Facebook setzt StudiVZ unter Druck

Wenig Mitglieder, viele Mitarbeiter: Wir vergleichen StudiVZ mit den Konkurrenten Facebook und MySpace.

Ein Blick auf unsere Tabelle zeigt: StudiVZ ist riesig in Deutschland und ein Zwerg im Vergleich zu den Mitbewerbern. Die internationale Konkurrenz, die auf den deutschen Markt drängt, hat deutlich mehr Mitglieder. Und das bei deutlich weniger Mitarbeitern, was mehr Profit bedeutet. Sofern überhaupt schon Profit gemacht wird. Noch dazu hat MySpace mit dem Fokus auf Musik ein deutliches Profil – und Facebook bietet über eine Schnittstelle die Möglichkeit, externe Anwendungen (Bildergalerien, RSS-Feeds, was immer) einzubinden.

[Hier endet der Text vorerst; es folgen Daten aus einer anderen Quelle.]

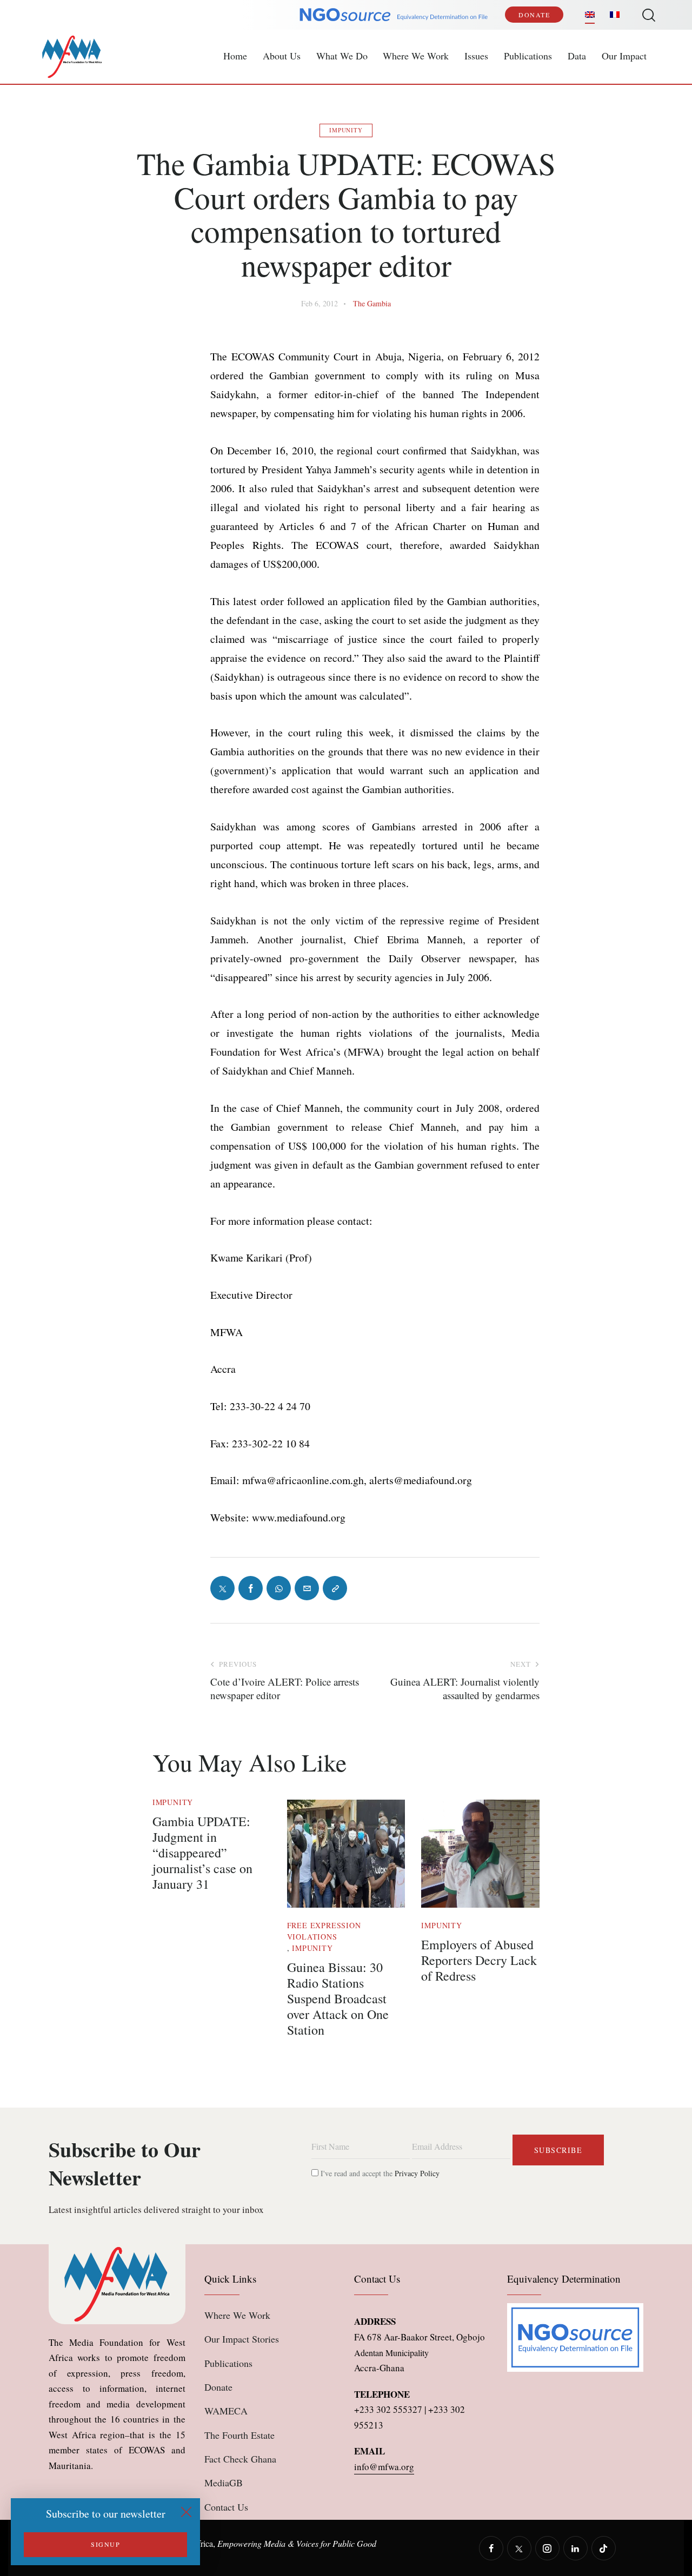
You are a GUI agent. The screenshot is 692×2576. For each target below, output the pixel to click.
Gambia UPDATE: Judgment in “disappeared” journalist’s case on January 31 (202, 1852)
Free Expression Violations (324, 1931)
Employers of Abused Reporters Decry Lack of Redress (479, 1960)
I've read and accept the (379, 2173)
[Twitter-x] (222, 1588)
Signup (105, 2544)
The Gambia (372, 303)
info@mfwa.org (384, 2466)
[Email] (307, 1588)
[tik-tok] (603, 2548)
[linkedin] (575, 2548)
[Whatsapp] (279, 1588)
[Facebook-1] (250, 1588)
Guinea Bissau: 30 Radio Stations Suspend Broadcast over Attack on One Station (338, 1998)
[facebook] (491, 2548)
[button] (335, 1588)
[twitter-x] (519, 2548)
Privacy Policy (417, 2173)
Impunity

Also muss StudiVZ jetzt nachziehen. Erst sollen noch zwei Netzwerke für Ehemalige und Freunde hinzukommen und das Riesen-Verzeichnis der Google-Initiative “Open Social” beitreten. Außerdem sollen auch die VZs eine offene Schnittstelle bekommen.

Aus aktuellen Berichten haben wir eine Übersicht erstellt. Soweit nicht anderes angegeben sind die Daten vom Januar 2008.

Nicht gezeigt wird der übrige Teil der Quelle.